Après quelques dizaines de pages dans Les Arsène, je me suis dit : "tiens, ça me fait penser à L'école des mousquetaires : même héros vieillissant et pathétique, même style un peu poussif". Vérification faite, bingo : c'est le même auteur,
Bertrand Puard, donc, qui après avoir récupéré D'Artagnan s'attaque à Arsène Lupin. La série Netflix a remis au goût du jour ce héros que sa suffisance de mâle blanc hétéro et patriote aurait dû suffire à ranger au placard des has been. Mais, étonnamment, Lupin n'est pas mort et on en trouve maintenant à toutes les sauces : Netflix, BD, manga, bretonne et, désormais, jeunesse.
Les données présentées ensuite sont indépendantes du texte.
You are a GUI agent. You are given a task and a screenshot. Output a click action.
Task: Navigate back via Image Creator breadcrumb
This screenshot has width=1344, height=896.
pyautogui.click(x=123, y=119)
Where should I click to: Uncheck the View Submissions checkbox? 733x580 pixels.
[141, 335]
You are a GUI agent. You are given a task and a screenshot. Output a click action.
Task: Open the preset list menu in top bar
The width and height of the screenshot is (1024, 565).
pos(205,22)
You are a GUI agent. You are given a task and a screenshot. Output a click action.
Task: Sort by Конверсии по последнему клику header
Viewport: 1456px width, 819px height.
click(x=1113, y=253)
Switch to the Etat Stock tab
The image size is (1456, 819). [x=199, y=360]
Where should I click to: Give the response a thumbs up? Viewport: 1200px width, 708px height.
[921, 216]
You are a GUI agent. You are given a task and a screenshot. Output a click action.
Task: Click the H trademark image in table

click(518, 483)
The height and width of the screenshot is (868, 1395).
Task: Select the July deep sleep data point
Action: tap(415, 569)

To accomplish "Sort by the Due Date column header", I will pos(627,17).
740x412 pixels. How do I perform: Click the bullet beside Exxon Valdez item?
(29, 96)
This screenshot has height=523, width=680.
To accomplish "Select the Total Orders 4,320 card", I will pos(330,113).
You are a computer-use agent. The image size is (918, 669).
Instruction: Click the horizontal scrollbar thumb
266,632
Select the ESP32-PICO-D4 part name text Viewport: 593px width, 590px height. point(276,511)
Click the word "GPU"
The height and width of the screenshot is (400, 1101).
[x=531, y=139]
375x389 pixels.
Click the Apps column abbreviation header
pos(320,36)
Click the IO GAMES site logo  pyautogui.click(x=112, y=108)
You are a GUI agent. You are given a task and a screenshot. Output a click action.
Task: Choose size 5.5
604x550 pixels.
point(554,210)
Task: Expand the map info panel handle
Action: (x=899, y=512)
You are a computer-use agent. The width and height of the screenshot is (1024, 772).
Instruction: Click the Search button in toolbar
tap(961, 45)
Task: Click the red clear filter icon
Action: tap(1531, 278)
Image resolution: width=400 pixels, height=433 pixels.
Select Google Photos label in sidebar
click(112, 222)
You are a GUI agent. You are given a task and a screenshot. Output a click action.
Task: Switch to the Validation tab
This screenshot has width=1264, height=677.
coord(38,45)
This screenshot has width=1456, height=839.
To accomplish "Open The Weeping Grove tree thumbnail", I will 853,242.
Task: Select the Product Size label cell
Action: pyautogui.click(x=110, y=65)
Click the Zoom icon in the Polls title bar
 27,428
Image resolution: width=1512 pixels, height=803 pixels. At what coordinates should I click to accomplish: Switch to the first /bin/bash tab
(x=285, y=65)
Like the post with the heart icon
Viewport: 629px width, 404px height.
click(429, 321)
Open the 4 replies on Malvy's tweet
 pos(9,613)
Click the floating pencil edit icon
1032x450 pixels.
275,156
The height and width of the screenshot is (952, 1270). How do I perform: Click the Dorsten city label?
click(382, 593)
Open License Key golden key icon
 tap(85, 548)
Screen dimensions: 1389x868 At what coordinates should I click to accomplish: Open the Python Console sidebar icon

Jusqu'ici, je n'ai pas encore trouvé une oeuvre qui réchauffe Lupin et qui ait la même saveur (à part des nouvelles "apocryphes" sur Littérature audio). Cet ersatz pour les jeunes ne fait pas mieux. J'avais espéré que cette série serait l'occasion de faire découvrir aux plus jeunes les aventures précédentes d'Arsène Lupin, qui ne sont pas forcément hyper accessibles pour eux mais on a ici une aventure entièrement différente, saupoudrée de quelques allusions. Ces allusions m'ont parues souvent si maladroites que je me suis demandée si l'auteur avait lu autre chose de ces romans que le titre et la quatrième de couverture. Si c'était le cas, il saurait que
L'Aiguille creuse se termine justement sur l'abandon par Lupin de ce repaire envahi par la police. Il serait d'autant plus idiot de retourner s'y cacher que tout le monde semble savoir, par les romans, que c'était son repaire et comment y pénétrer. Franchement, à se demander pourquoi le commissaire Ganimard se fatigue à tendre une souricière quand il n'avait qu'à ouvrir un bouquin pour savoir où trouver Lupin !
Si encore c'était la seule absurdité de ce roman...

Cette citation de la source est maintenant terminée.